_REQUIRED TASK_: Can you reproduce every line of the material below word for word, leaving out the pictures?
=== SUPPLIED MATERIAL ===
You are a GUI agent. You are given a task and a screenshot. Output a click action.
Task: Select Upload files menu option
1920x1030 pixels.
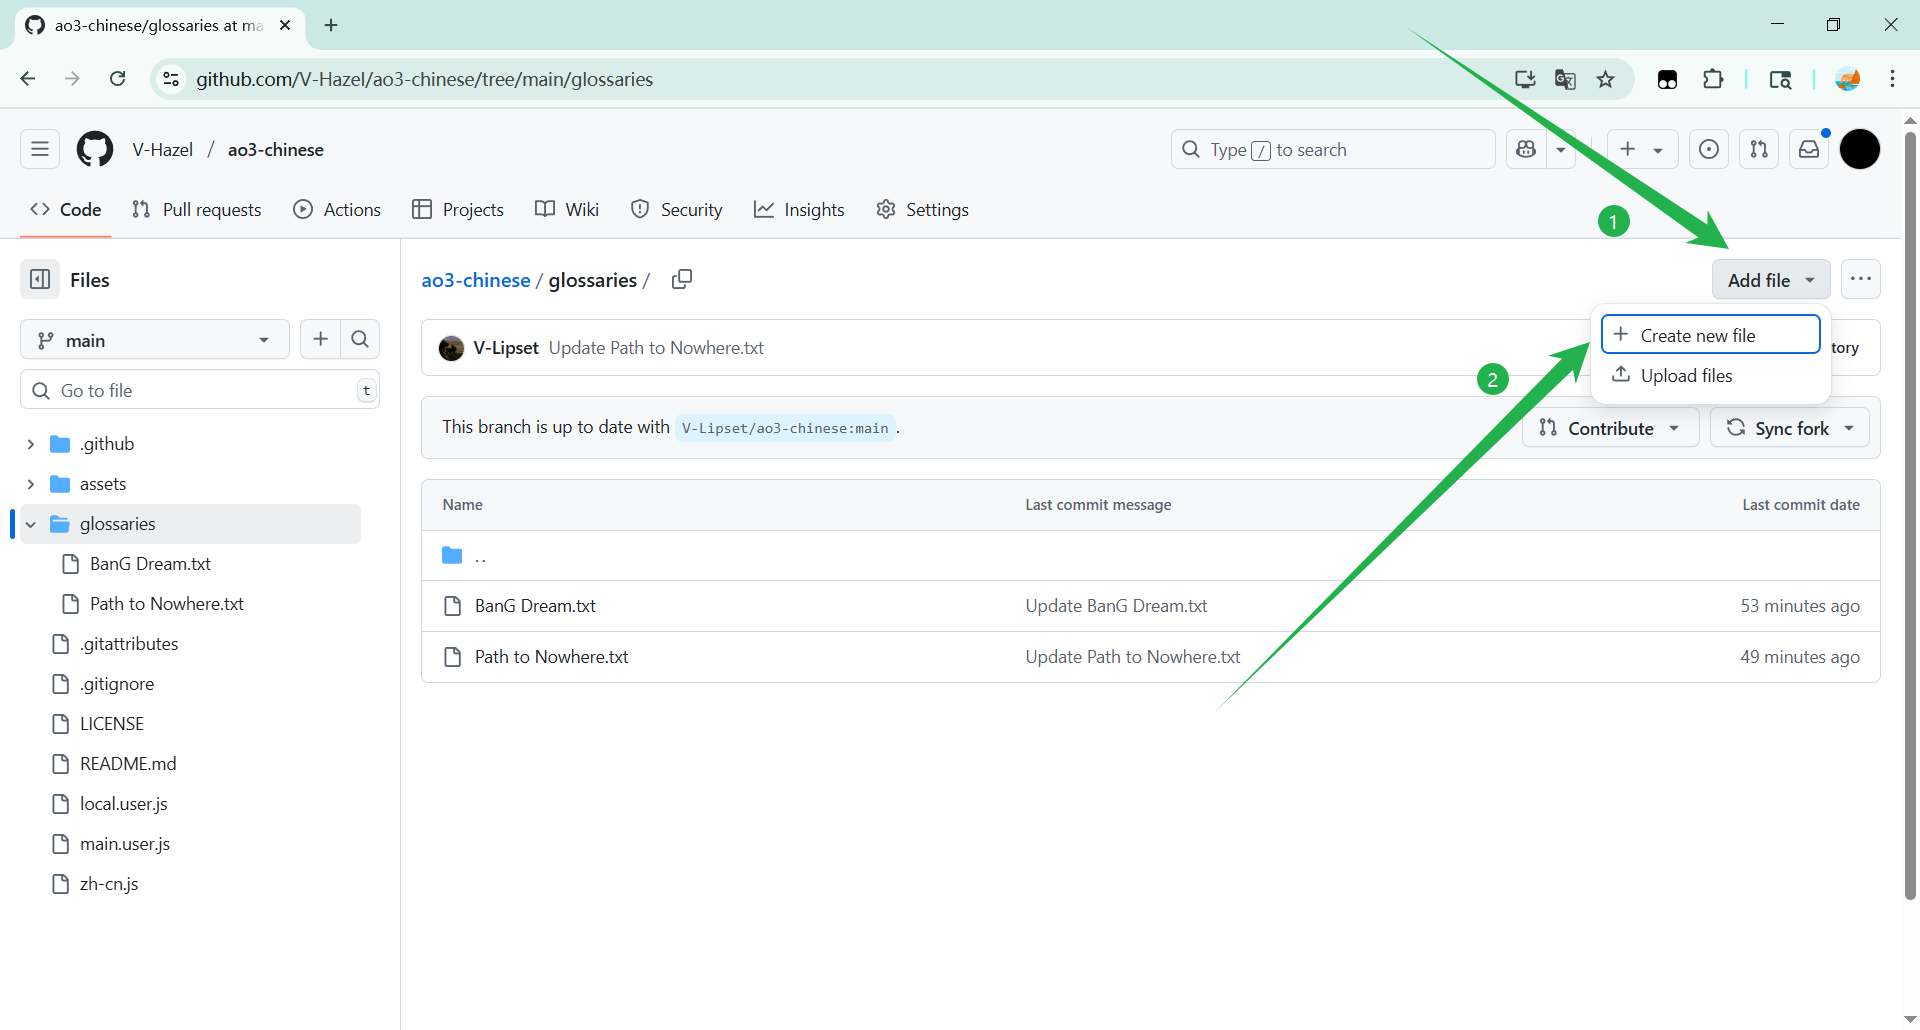(1686, 376)
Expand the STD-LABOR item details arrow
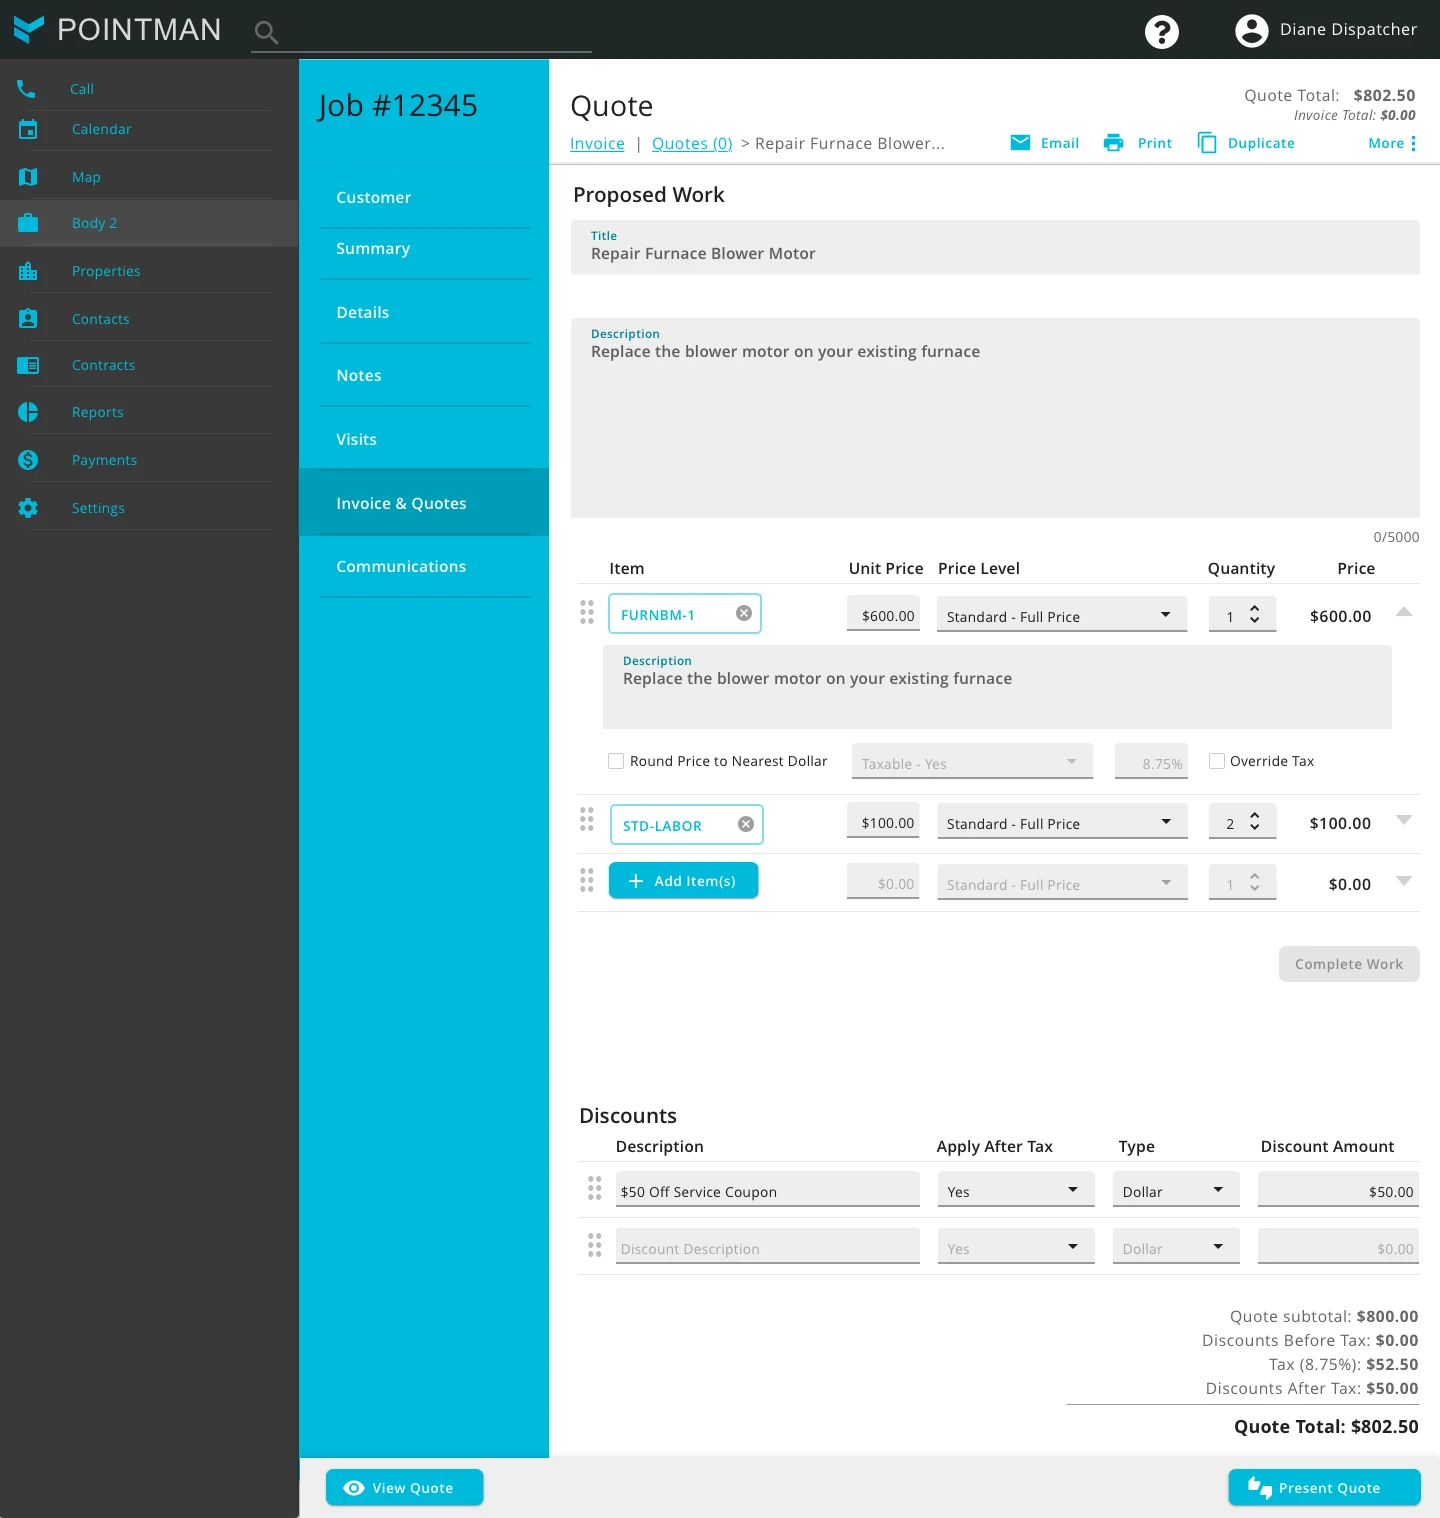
===
_WRITTEN ANSWER_:
You are a GUI agent. You are given a task and a screenshot. Output a click action.
Task: Select Upload files menu option
1920x1030 pixels.
(1686, 376)
Expand the STD-LABOR item details arrow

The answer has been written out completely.